• Data to use:
<<<<

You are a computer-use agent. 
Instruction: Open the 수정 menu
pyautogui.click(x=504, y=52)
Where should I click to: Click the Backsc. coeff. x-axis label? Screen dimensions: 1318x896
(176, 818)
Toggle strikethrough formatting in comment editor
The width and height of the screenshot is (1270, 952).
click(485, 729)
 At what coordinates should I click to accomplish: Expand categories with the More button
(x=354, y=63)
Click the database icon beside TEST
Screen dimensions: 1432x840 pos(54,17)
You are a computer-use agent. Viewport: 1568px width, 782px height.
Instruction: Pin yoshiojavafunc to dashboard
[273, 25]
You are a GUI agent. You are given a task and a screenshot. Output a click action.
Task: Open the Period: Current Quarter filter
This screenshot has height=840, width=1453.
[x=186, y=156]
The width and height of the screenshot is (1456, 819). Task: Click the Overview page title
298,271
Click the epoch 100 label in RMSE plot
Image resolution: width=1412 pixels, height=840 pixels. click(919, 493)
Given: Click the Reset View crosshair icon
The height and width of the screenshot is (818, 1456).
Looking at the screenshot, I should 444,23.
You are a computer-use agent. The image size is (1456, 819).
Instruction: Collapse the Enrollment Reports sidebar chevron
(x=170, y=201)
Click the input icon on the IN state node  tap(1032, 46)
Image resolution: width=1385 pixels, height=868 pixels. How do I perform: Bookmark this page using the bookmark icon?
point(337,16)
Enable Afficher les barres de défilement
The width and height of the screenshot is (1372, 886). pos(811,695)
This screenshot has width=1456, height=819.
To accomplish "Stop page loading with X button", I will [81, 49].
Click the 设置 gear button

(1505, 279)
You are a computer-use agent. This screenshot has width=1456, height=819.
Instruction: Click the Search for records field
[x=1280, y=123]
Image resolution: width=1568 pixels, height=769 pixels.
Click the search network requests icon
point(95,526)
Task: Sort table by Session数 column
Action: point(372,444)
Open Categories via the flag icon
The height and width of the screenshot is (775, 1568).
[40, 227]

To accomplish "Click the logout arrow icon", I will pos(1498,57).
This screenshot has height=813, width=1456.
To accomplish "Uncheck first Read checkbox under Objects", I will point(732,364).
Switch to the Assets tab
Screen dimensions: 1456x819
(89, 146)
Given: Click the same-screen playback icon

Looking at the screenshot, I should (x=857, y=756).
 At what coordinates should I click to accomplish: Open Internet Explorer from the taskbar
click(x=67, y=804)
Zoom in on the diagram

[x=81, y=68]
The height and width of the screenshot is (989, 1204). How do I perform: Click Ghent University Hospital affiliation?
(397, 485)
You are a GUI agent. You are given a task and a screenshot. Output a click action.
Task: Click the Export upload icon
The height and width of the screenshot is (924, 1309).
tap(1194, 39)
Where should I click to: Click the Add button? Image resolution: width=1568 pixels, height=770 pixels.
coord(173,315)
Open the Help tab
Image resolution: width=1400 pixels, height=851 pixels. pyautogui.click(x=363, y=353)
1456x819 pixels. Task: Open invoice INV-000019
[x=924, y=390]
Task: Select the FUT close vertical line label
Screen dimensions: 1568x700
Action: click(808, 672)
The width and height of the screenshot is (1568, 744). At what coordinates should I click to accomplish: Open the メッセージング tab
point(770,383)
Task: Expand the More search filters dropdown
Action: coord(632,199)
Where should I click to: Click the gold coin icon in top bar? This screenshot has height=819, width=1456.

>>>>

• What is required:
From the material above, retype precisely the lines between the line holding "Instruction: Open the 수정 menu" and the line holding "You are a computer-use agent. The", inclusive, and nothing beyond them.

• Answer to this task:
Instruction: Open the 수정 menu
pyautogui.click(x=504, y=52)
Where should I click to: Click the Backsc. coeff. x-axis label? Screen dimensions: 1318x896
(176, 818)
Toggle strikethrough formatting in comment editor
The width and height of the screenshot is (1270, 952).
click(485, 729)
 At what coordinates should I click to accomplish: Expand categories with the More button
(x=354, y=63)
Click the database icon beside TEST
Screen dimensions: 1432x840 pos(54,17)
You are a computer-use agent. Viewport: 1568px width, 782px height.
Instruction: Pin yoshiojavafunc to dashboard
[273, 25]
You are a GUI agent. You are given a task and a screenshot. Output a click action.
Task: Open the Period: Current Quarter filter
This screenshot has height=840, width=1453.
[x=186, y=156]
The width and height of the screenshot is (1456, 819). Task: Click the Overview page title
298,271
Click the epoch 100 label in RMSE plot
Image resolution: width=1412 pixels, height=840 pixels. click(919, 493)
Given: Click the Reset View crosshair icon
The height and width of the screenshot is (818, 1456).
Looking at the screenshot, I should 444,23.
You are a computer-use agent. The image size is (1456, 819).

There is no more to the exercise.